The trade deadline arrives at 2 p.m. today, and while the Tips could still be a participant in the annual feeding frenzy, they won't be at the center of it the way they would have if their captain and star defenseman had been healthy.
"I anticipate there still could be something done between now and the deadline," Everett general manager Garry Davidson said Wednesday on the eve of the deadline. "I'm working on one other thing.
"Any deal would be with the future in mind, but without diminishing what we're doing now," Davidson added. "We want to do well in the last 30 games and the playoffs. Anything done would be with an eye to the long term, but we're not going to do anything that lessens our group this season."
Everett is the textbook definition of a trade deadline seller. The Tips head into the deadline at 16-24-0-2 and in eighth place in the Western Conference. Their general manager is in his first full season in charge and the team, which fired its coach on Tuesday, is in the midst of rebuilding.
And there would have been no bigger trade prize than Murray. The 19-year-old from White City, Saskatchewan, was the second-overall pick by the Columbus Blue Jackets in last year's NHL draft, and he played for the Canadian men's national team at the tender age of 18.
He's a lock to play professionally next season, meaning it would have made sense for the Tips to cash in by trading him now. Everett could have received a haul, too, as recent examples of difference-making players like Murray being moved at the deadline -- including forwards Brayden Schenn and Cody Eakin in 2011 -- saw the selling teams receiving multiple high bantam draft picks and multiple prospects in return.
But when Murray suffered a torn labrum in his shoulder on Nov. 16 in Victoria, it not only ended his season, it ended Everett's chances for a windfall.
Davidson's predecessor, Doug Soetaert, was adamant last season that he would not trade Murray at the deadline, despite growing belief that Murray would play in the NHL as a 19-year-old and not return to the WHL this season. But Davidson admitted he was willing to entertain offers.
"I don't think there's any question that he would have been the most sought-after player if he was healthy and available to play," Davidson said. "I would have been very busy fielding calls from contenders.
"I would have been very open to listening to offers," Davidson added. "We are looking to the future and he wouldn't have been back for another year. Until I'd heard the offers I wouldn't have known whether it was something I would do or not. But past history shows players like Ryan garner a lot of value."

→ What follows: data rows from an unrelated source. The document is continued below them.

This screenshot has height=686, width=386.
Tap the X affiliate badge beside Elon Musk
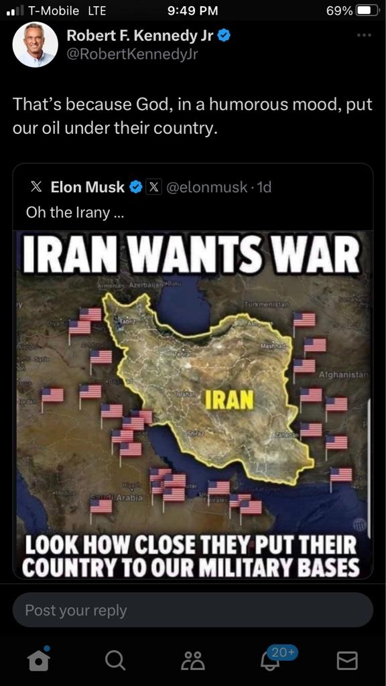point(153,188)
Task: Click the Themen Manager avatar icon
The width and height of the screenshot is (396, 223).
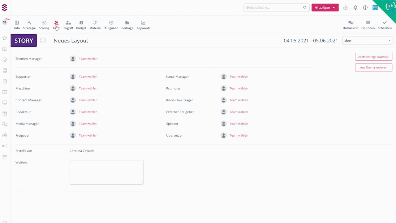Action: coord(73,59)
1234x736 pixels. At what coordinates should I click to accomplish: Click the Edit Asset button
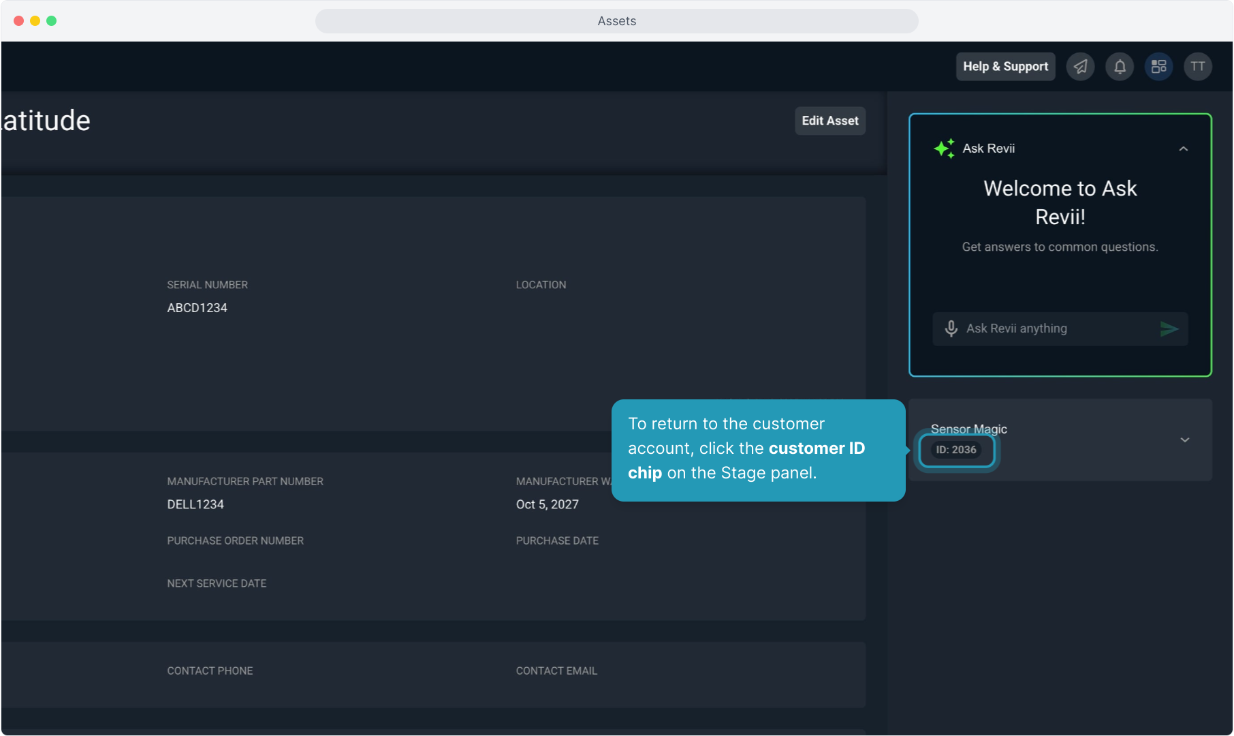[829, 121]
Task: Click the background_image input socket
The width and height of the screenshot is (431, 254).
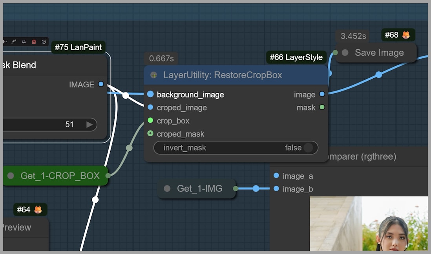Action: click(x=150, y=94)
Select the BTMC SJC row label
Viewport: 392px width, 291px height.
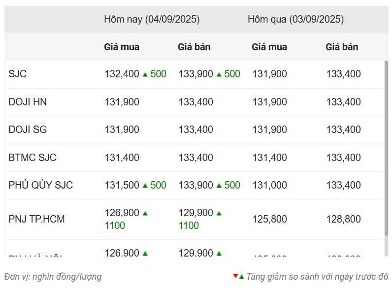click(x=33, y=158)
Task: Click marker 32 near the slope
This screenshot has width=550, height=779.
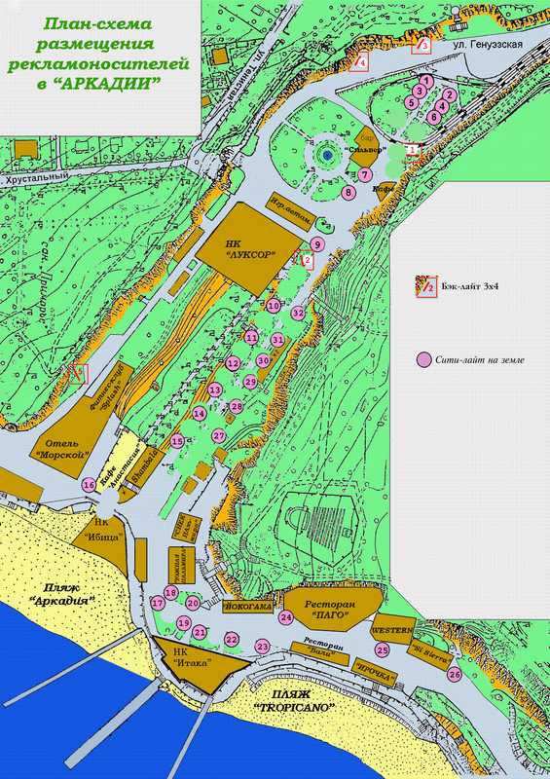Action: [298, 313]
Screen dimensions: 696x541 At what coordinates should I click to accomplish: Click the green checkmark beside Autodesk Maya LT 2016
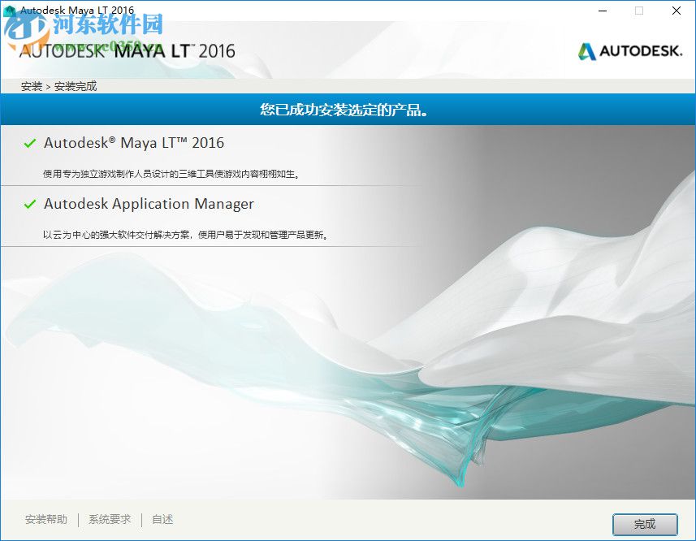(30, 143)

Davidson said several teams inquired about Murray before the injury, but the NHL's uncertainty prevented any serious discussions. The assumption was that Murray would be off to Columbus the moment the lockout ended. However, the longer the lockout dragged on, the greater the possibility Murray would remain in the WHL.
"It would have made no sense to make a trade early, everything would have been subject to him playing and his value would have been substantially lower," Davidson said. "He would have been much more valuable now. But after a certain date, Columbus might have left Ryan at this level. I'm only speculating because I haven't talked to Columbus, but would they really want to burn a year of his (three-year entry-level) contract on half a season?"
Therefore, any deal the Tips potentially pull off today is more likely to be a small ripple rather than a big splash.
Indeed, the deadline trading may be less active this season than in seasons past. There's a shortage of impact veterans available from struggling teams, and many of those who were available already have been dealt. Among the trades completed earlier this week:
w Defending league champion Edmonton filled its vacant overage spot by acquiring forward Trevor Cheek from Vancouver in exchange for a second-round pick in the 2013 bantam draft.
w Calgary, neck-and-neck with Edmonton atop the Eastern Conference standings, acquired 19-year-old defenseman Jesse Zgraggen from Victoria for a fourth rounder in 2013.
w Lethbridge shipped out 17-year-old forward Jay Merkley, the third-overall pick in the 2010 bantam draft, to Swift Current for 19-year-old forward Josh Derko and a third-rounder in 2014.
The biggest prize remaining is thought to be Brandon overage forward Michael Ferland, a 96-point scorer last season who just returned from the professional ranks. Also in the mix is Prince George's disgruntled Alex Forsberg. Forsberg, a 17-year-old forward who was the first-overall pick in 2010, didn't return from the holiday break and requested a trade.